Shape checking welcome

mrahtz

unread,

Jun 12, 2020, 7:46:59 AM6/12/20

to Python shape checkers

Hey everyone!

First off - welcome to the group! There's been scattered interest in shape checking for some time, so in coming all together in one place here rather than in scattered email threads and GitHub issues and Slack channels I'm hoping we can push this through to something suitable for widespread use.

To summarise the current state of shape annotation and checking, there are three categories of things to care about:

Defining the syntax for how code should be annotated with shapes
Runtime shape checkers
Static shape checkers

Syntax

Stephan made a great start with Ideas for array shape typing in Python. A group of us at DeepMind have been working on a followup which goes into more detail which we should be able to share soon once it's been cleaned up.

There's also the syntax that tsalib uses, though only allows annotation of shapes (without specification of e.g. whether something is a tf.Tensor or a np.ndarray, and without any info on data type).

Runtime shape checkers

Some existing options here include ShapeGuard (which is what most folks at DeepMind are using at the moment) and tsanley. We also have an internal prototype at DeepMind that can check annotations like x: tf.Tensor[Batch, Time, 64, 64, 3] which we're still working on.

Static shape checkers

This is where things get interesting. A static shape checker is probably what it's going to take for us to be able to say the problem of shape checking is 'solved'.
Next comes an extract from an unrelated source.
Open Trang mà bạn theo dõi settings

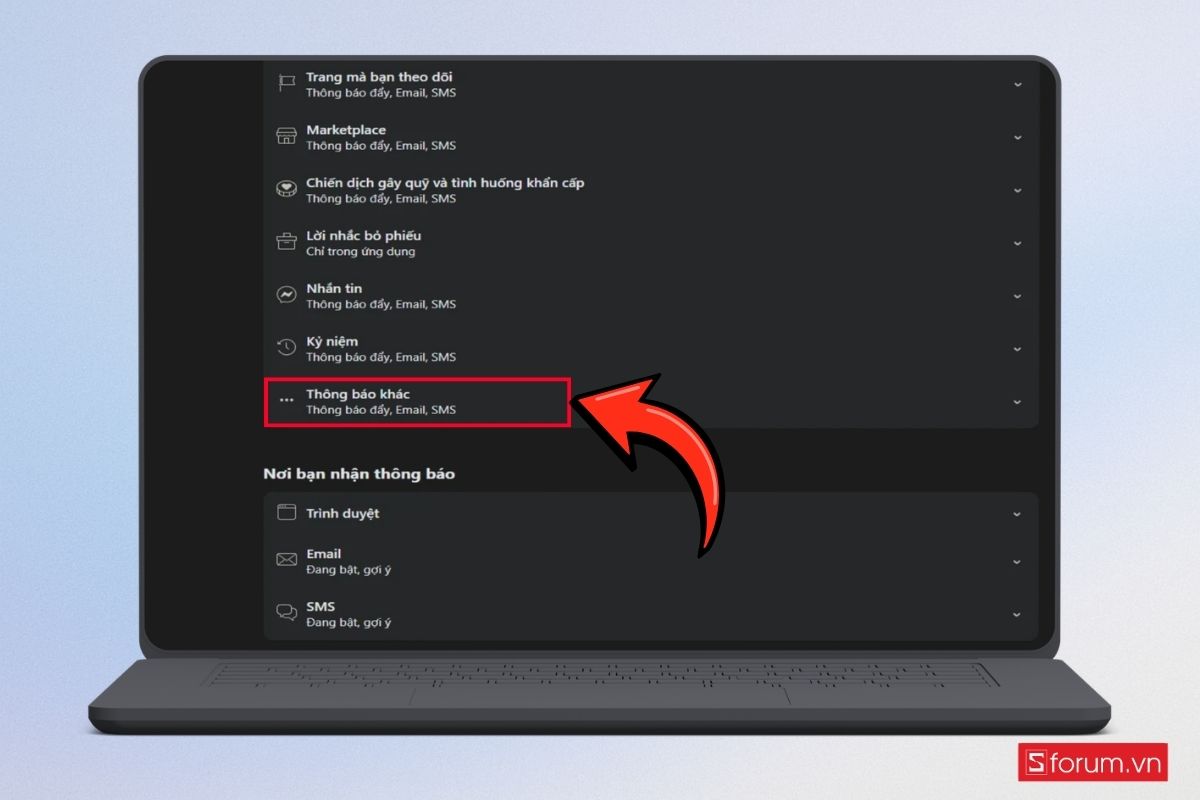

One bottleneck here is support for variadic generics in existing static type checkers. Pyre apparently has prototype support for this in its ListVariadic type (see also this PyTorch example) but as far as I know neither pytype or mypy support this yet.

In the meantime, Teddy Liu has developed a toy static checker for his bachelor's thesis. It's written in OCaml, but reckons it should be portable to Python if necessary.

Outside of the Python world, Adam Paszke has made a static checker for Swift for TensorFlow. He's also interested in developing something similar for Python.

Next steps

I think the general direction of next steps should be to continue developing a static checker while simultaneously trying to work out the details of what a full syntax would look like (based on what we find to work well in practice with the static checker).

In particular, I'm wondering whether it would be worth porting Teddy's checker to Python (which I'm assuming more people will be comfortable with than OCaml) or whether we should join Adam in developing something from scratch. Adam, how are things going on your end?

I'll be able to work on this full-time for two weeks from the 22nd as part of a DeepMind hackathon, during which my plan is to finish the draft syntax proposal doc and polish an internal prototype we have for a runtime checker based on that syntax - but I'm also open to other ideas, if there are other higher-leverage things to do.

Cheers!

Matthew

Adam Paszke

unread,

Jun 12, 2020, 12:19:04 PM6/12/20

to mrahtz, Python shape checkers

Hi everyone,

Thanks a lot for starting the list Matthew! It'll be great for all of us to get together.

Since you've asked about the stage of my project, the Swift prototype is working pretty nicely, but I didn't get to porting it to Python (except for a very early prototype in Haskell). However, if there is sufficient interest in such an effort, then I'm happy to reprioritize and I'm pretty sure that I could spend even up to 50% of my time on that.

IMO the biggest bottleneck to porting my tool, or implementing any other one, is a good abstract interpreter for Python that can handle programs that are incomplete, have syntax errors, etc. That's an effort we could definitely share, and in the future we can even prototype multiple different checkers on top of this common infrastructure. In Swift this was easy, because I could write a very simple interpreter for SIL (Swift Intermediate Representation), which was already quite low-level. Mirroring Python's semantics faithfully will be much more difficult as even "trivial" operations like attribute lookups can get extremely complicated.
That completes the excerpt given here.